**INSTRUCTION A:**
Using the mailing-list reply, explain why Tom Lane doubts that the case Peter Geoghegan describes ever arises in that form.
**INSTRUCTION B:**
In the mailing-list reply, which function in parse_expr.c holds the heuristics that may cause part of the problem?

**SOURCE TEXT:**

Re: Revisiting pg_stat_statements and IN() (Was: Re: pg_stat_statements fingerprinting logic and ArrayExpr)

From: Tom Lane <tgl(at)sss(dot)pgh(dot)pa(dot)us>
To: Peter Geoghegan <pg(at)heroku(dot)com>
Cc: Pg Hackers <pgsql-hackers(at)postgresql(dot)org>
Subject: Re: Revisiting pg_stat_statements and IN() (Was: Re: pg_stat_statements fingerprinting logic and ArrayExpr)
Date: 2015-11-24 19:29:53
Message-ID: 27217.1448393393@sss.pgh.pa.us
Views: Raw Message | Whole Thread | Download mbox | Resend email
Thread:
Lists: pgsql-hackers

Peter Geoghegan <pg(at)heroku(dot)com> writes:
> On Tue, Dec 10, 2013 at 1:30 AM, Peter Geoghegan <pg(at)heroku(dot)com> wrote:
>> pg_stat_statements' fingerprinting logic considers the following two
>> statements as distinct:
>>
>> select 1 in (1, 2, 3);
>> select 1 in (1, 2, 3, 4);
>>
>> This is because the ArrayExpr jumble case jumbles any ArrayExpr's list
>> of elements recursively. In this case it's a list of Const nodes, and
>> the fingerprinting logic jumbles those nodes indifferently.

I think this is a vastly oversimplified explanation of the problem.
In particular, because the planner will flatten an ArrayExpr containing
only Const nodes to an array constant (see eval_const_expressions),
I don't believe the case ever arises in exactly the form you posit here.

A portion of the problem is possibly due to the heuristics in
parse_expr.c's transformAExprIn():

* We try to generate a ScalarArrayOpExpr from IN/NOT IN, but this is only
* possible if there is a suitable array type available. If not, we fall
* back to a boolean condition tree with multiple copies of the lefthand
* expression. Also, any IN-list items that contain Vars are handled as
* separate boolean conditions, because that gives the planner more scope
* for optimization on such clauses.

**LISTED ENTRIES:**
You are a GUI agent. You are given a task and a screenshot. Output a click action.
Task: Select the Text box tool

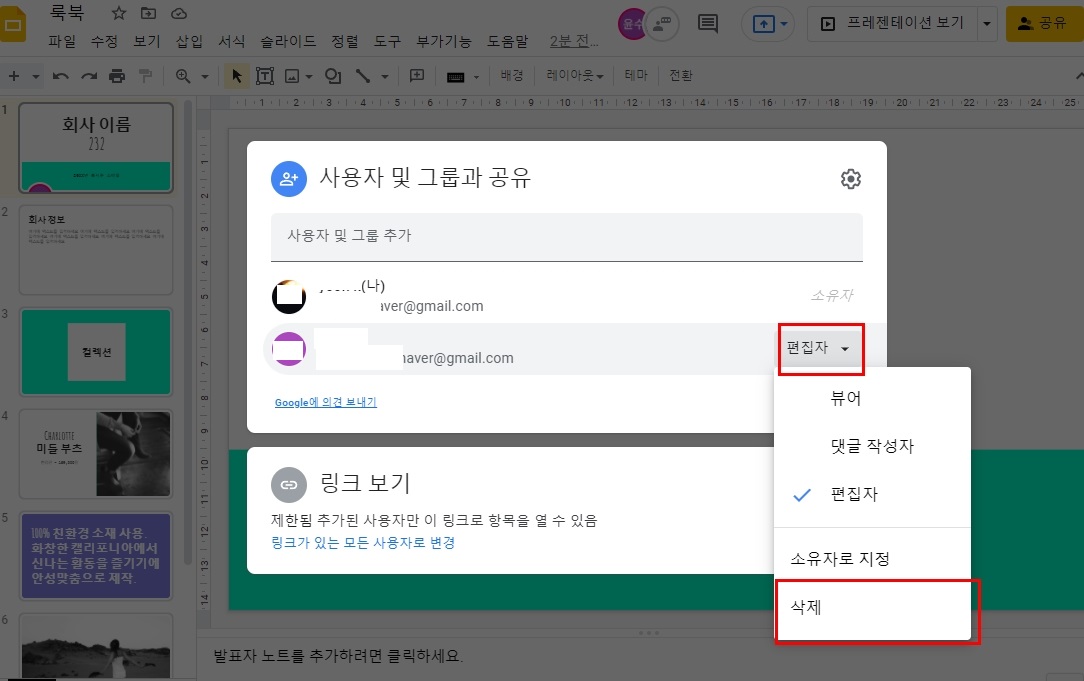(262, 75)
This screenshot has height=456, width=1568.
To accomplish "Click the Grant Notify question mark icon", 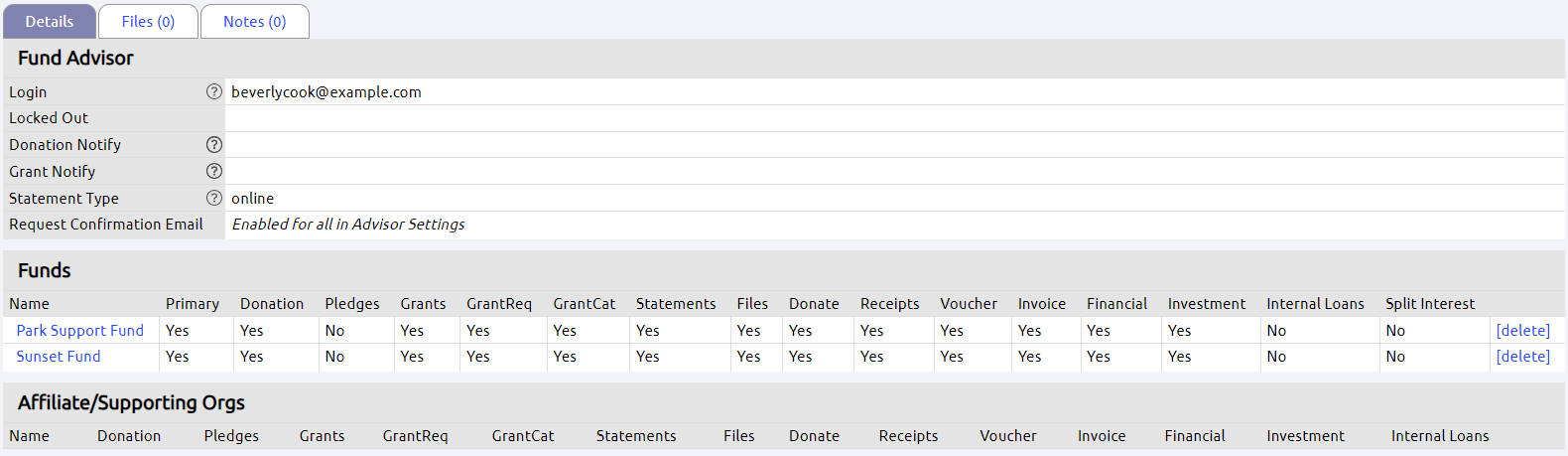I will point(213,171).
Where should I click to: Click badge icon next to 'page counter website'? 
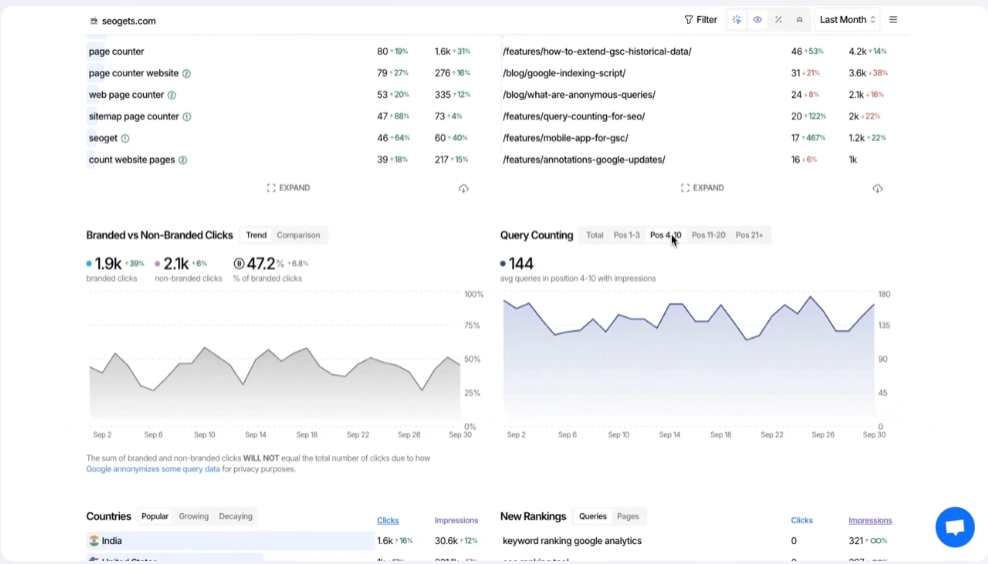186,74
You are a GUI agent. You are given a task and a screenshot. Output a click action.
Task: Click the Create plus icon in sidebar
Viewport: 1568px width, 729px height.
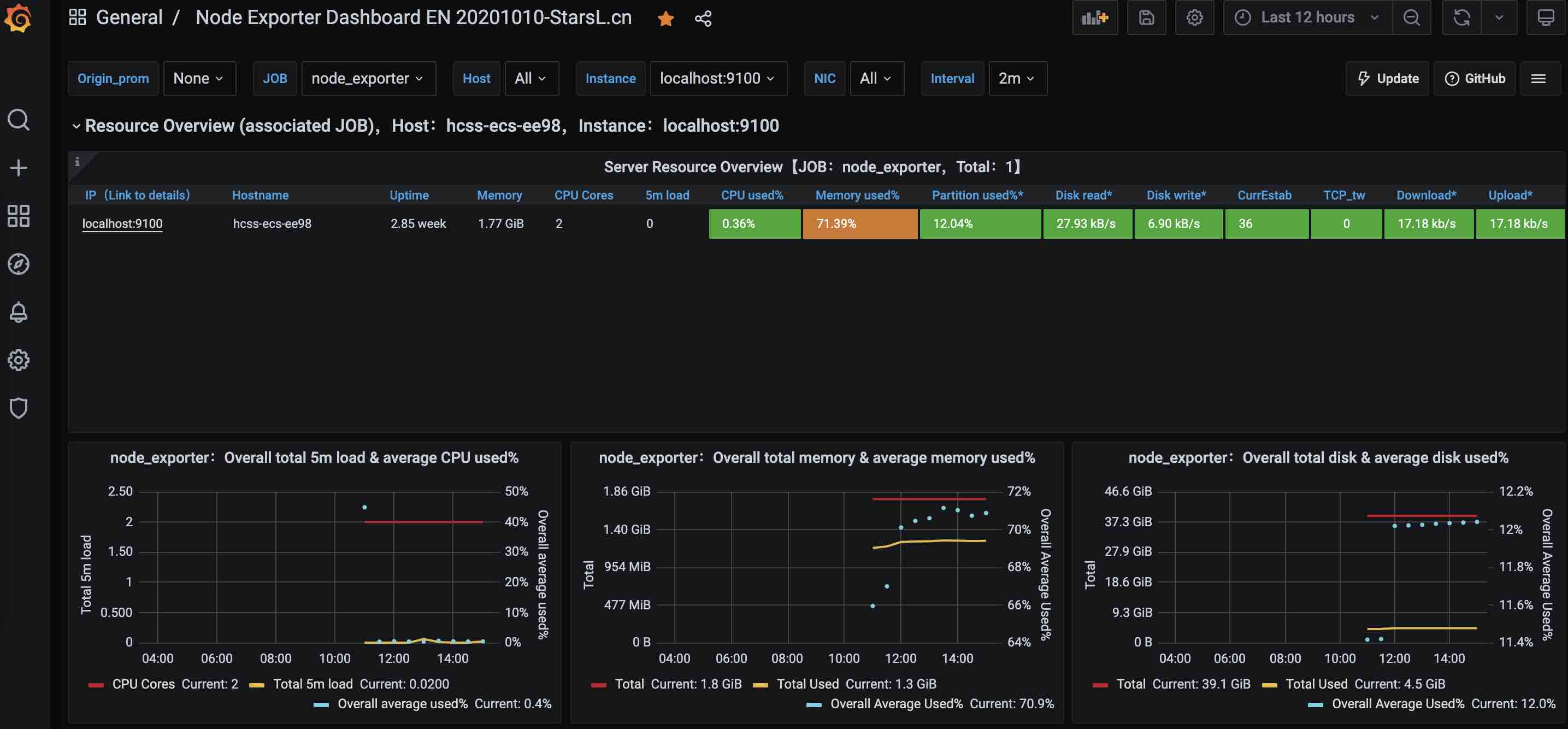[18, 167]

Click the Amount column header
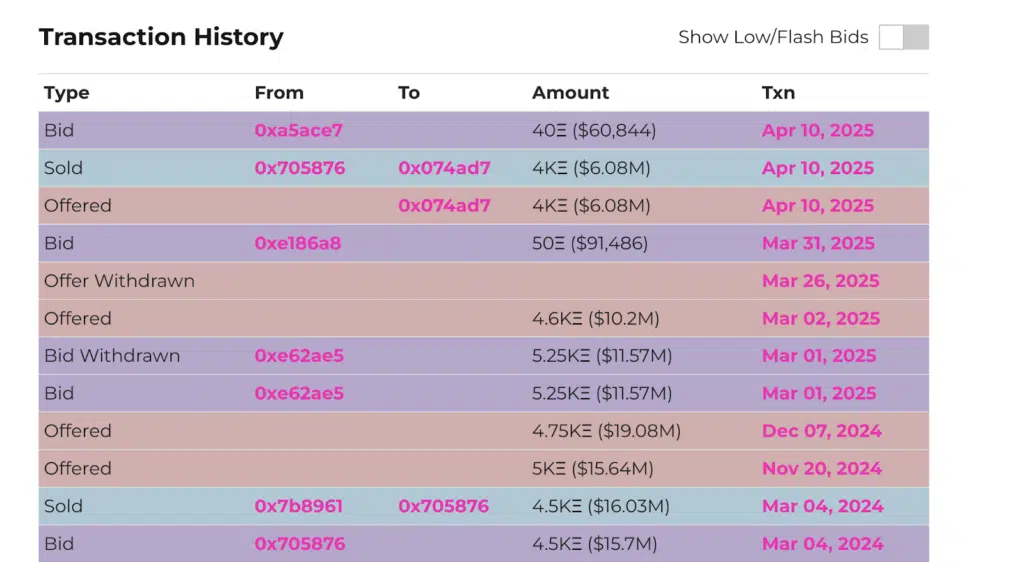point(570,93)
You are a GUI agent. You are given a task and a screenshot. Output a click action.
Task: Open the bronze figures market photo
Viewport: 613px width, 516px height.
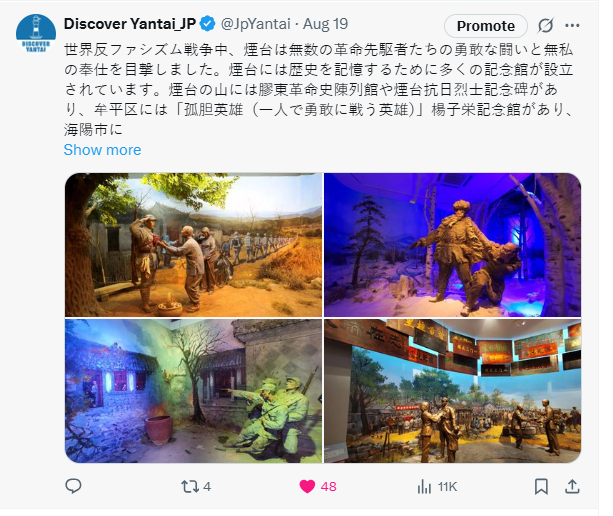pyautogui.click(x=452, y=391)
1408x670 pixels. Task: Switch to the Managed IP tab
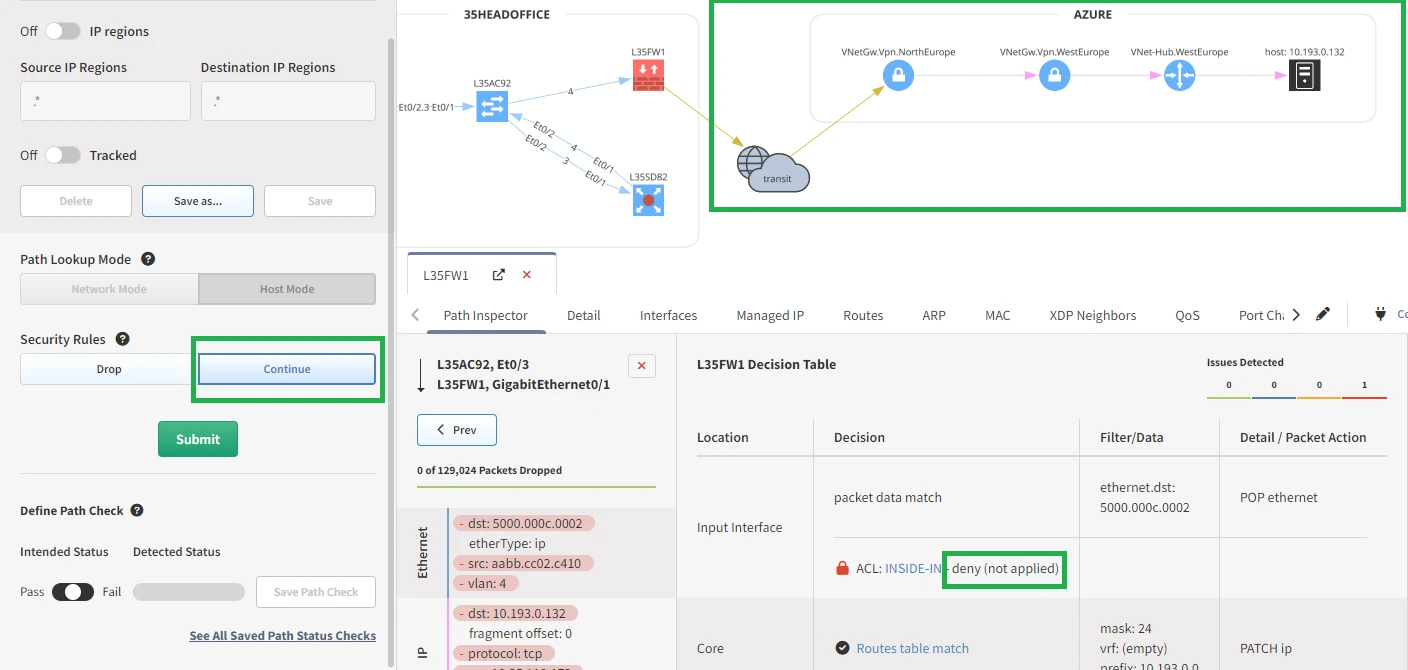coord(770,315)
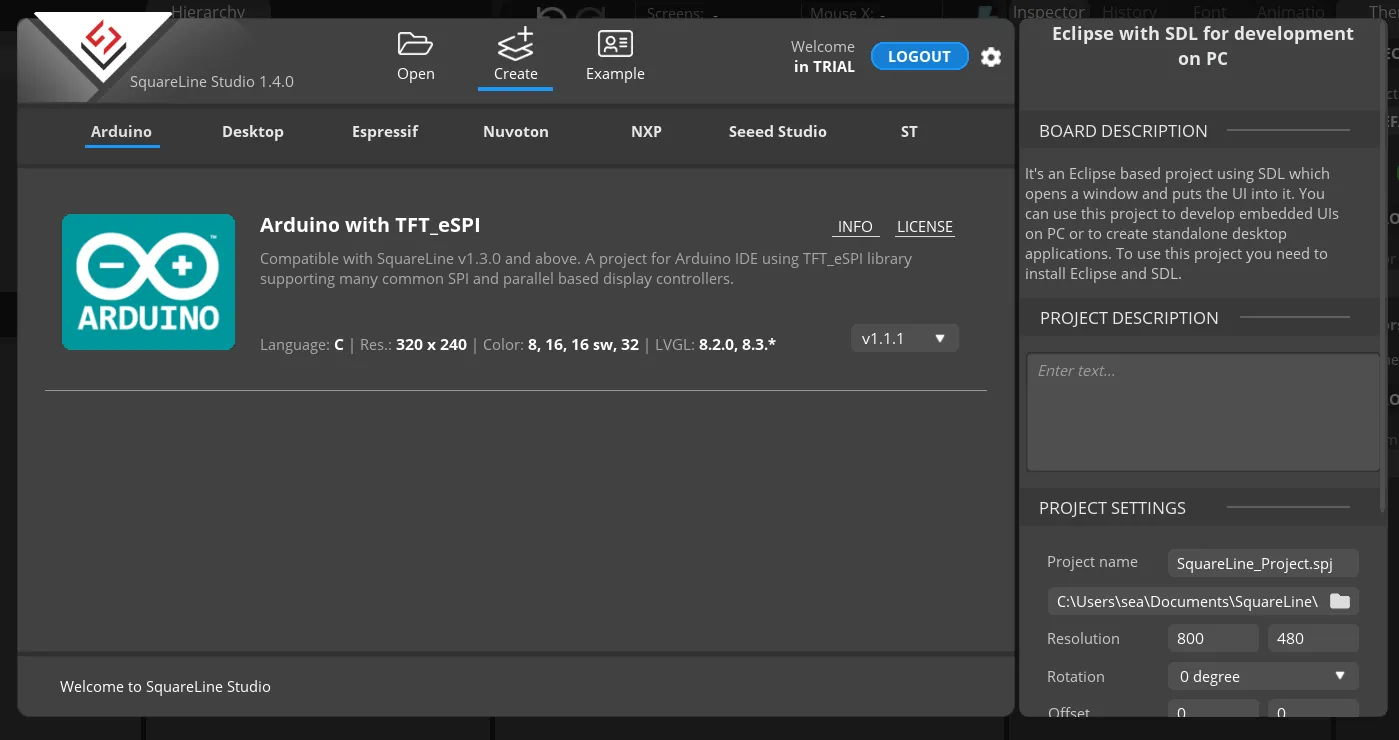Click the Project name input field
The image size is (1399, 740).
point(1263,563)
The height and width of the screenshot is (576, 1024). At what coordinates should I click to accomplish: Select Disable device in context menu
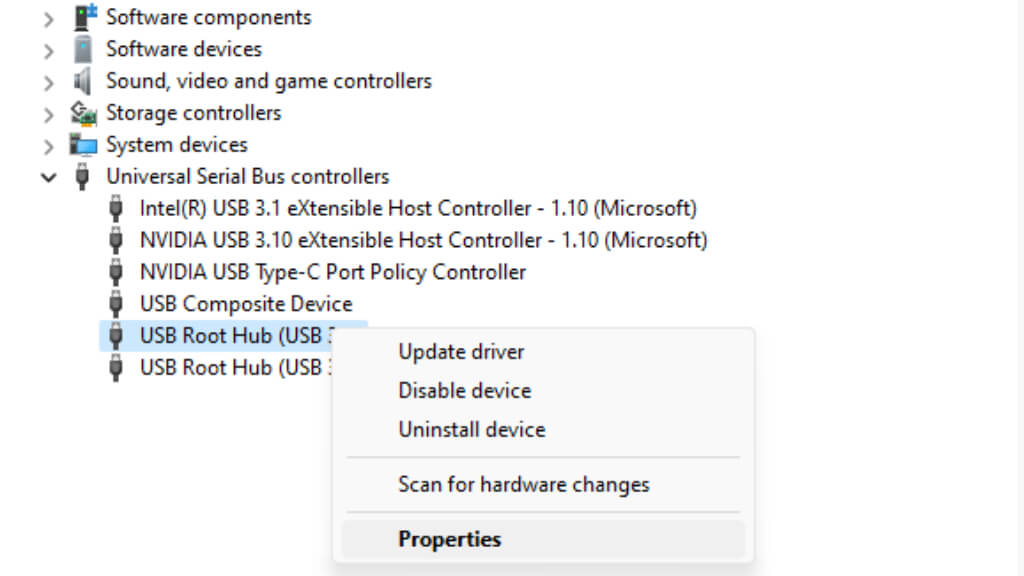point(464,391)
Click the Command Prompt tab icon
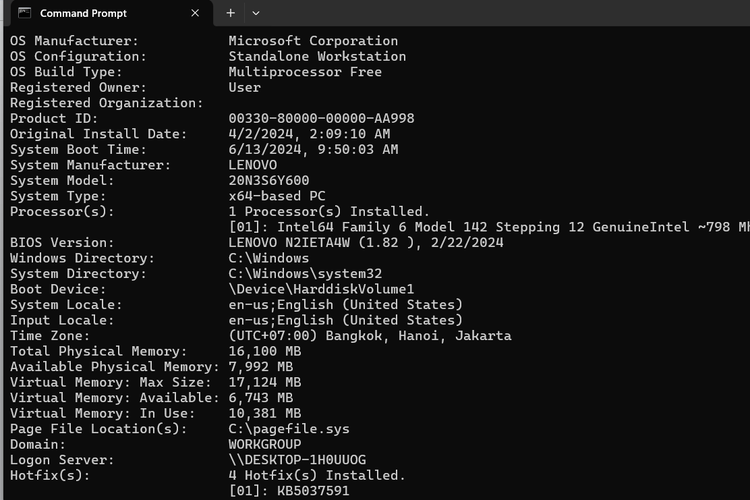Image resolution: width=750 pixels, height=500 pixels. coord(23,13)
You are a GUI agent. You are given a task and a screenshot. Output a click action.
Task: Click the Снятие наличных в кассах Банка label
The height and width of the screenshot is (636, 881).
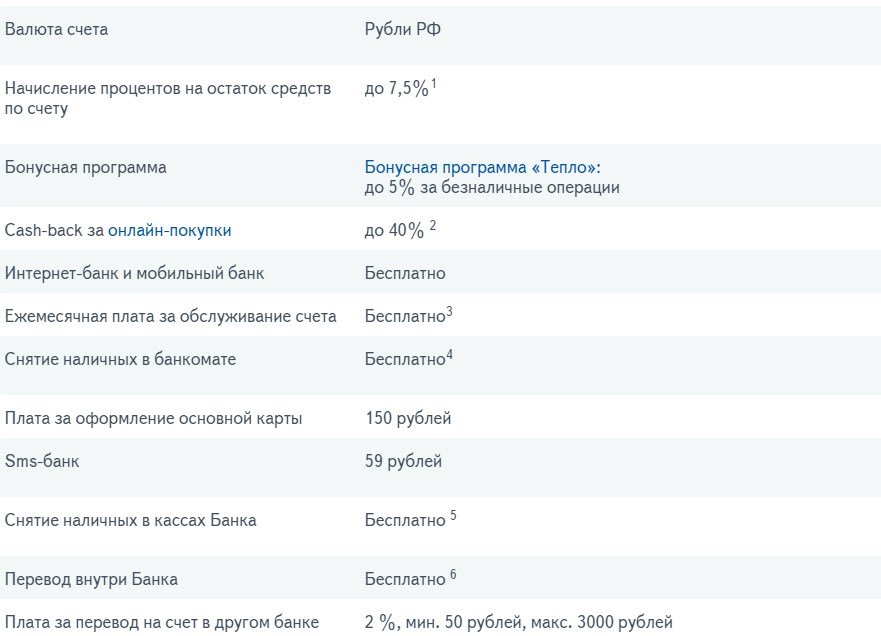coord(130,520)
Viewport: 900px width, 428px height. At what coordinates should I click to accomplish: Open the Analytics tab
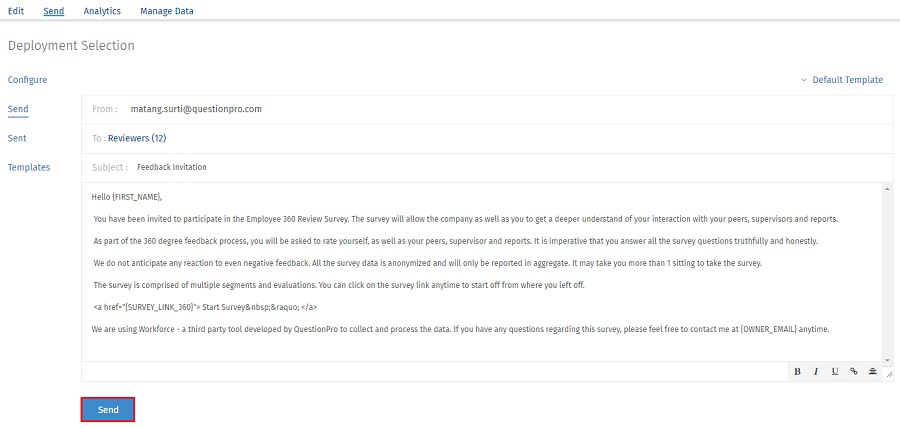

**WRITTEN SOLUTION A:**
The planner flattens an ArrayExpr that contains only Const nodes into an array constant (see eval_const_expressions). So a list of Const nodes inside an ArrayExpr would not reach the fingerprinting logic in the form Peter describes.

**WRITTEN SOLUTION B:**
transformAExprIn()